CHALLENGES:
• a. According to the article on the U.S.-India nuclear deal, in what year did Congress pass the law barring civilian nuclear cooperation with countries that did not sign the Nuclear Nonproliferation Treaty?
• b. Reproduce the part of the article on the U.S.-India nuclear deal starting with "Bringing India In" and going on through "a nuclear power.".

TEXT SECTION:
--

"We concluded an historic agreement today on nuclear power," Bush said. "It is not an easy job for the [Indian] prime minister to achieve this agreement. I understand. It is not easy for the American president to achieve this agreement, but it is a necessary agreement. It is one that will help both our peoples."
The deal -- which still has to be approved by the U.S. Congress -- would open the way for lifting a U.S. ban on the sale of civilian nuclear technology to India. Under the deal, India would have to open some of its nuclear facilities to international inspection, something nationalists in India have strongly opposed.
Bringing India In From The Cold
The deal is a landmark because India has long been treated by Washington as something of a pariah over its nuclear program, which it has used to secretly become a nuclear power.
But the U.S. administration says it is time to recognize the reality that India is now a member of the nuclear weapons club with some 150 to 200 warheads in its arsenal.
And, the White House says, it is more important to embrace India as a democratic regional power than to continue a failed policy of nuclear containment.
"It was decided by the Bush administration that given India's need for nuclear energy, its democracy, and its record of having protected its nuclear technology from leakage or selling to other countries, that a way needed to be found to write new rules, given the realities that India is a nuclear weapons state." says Mark Fitzpatrick, a nuclear issues expert at the London-based International Institute for Strategic Studies.
India wants Western nuclear technology to expand its use of nuclear energy and free it of its overreliance on fossil fuels as its economy dramatically expands. In recent years the country's economic growth rate has soared past 7 percent annually.
The U.S. administration sees India as an increasingly attractive market for the West. Some U.S. policymakers also hope a powerful India could become a counterbalance to China, whose military buildup worries Washington.
But the Bush strategy of embracing India as a nuclear power could face resistance in the U.S. Congress, which passed a law in 1978 that bars countries that did not sign the Nuclear Nonproliferation Treaty from having any civilian nuclear cooperation with the United States. That law remains in effect.
Bush's challenge now is to overturn that law, and the fight could be tough. Fitzpatrick says some see the new deal as opening the door for other states like Iran to secretly develop nuclear weapons in the expectation that they, too, will one day be forgiven.
"The deal reverses in many ways 40 years of U.S. policy and indeed global nonproliferation rules that nuclear cooperation is extended only to those countries that have agreed to forego nuclear weapons," Fitzpatrick says. "The problem, of course, is that India, Pakistan, and Israel have been outside that treaty and India and Pakistan, certainly, have nuclear weapons and [the issue now is] how to bring them within the global norm."

--

DATASET SECTION:
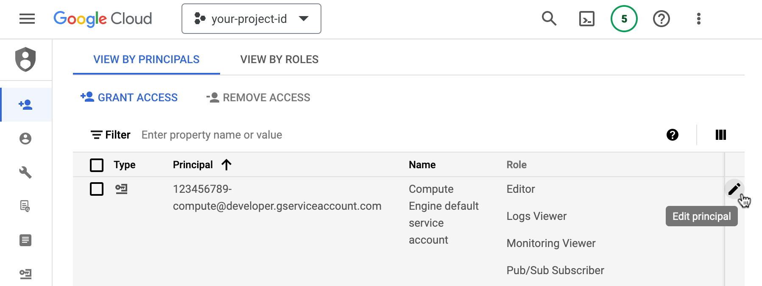Click Grant Access button
Screen dimensions: 762x286
pos(129,97)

--

FINAL ANSWERS:
• a. 1978

• b.
Bringing India In From The Cold
The deal is a landmark because India has long been treated by Washington as something of a pariah over its nuclear program, which it has used to secretly become a nuclear power.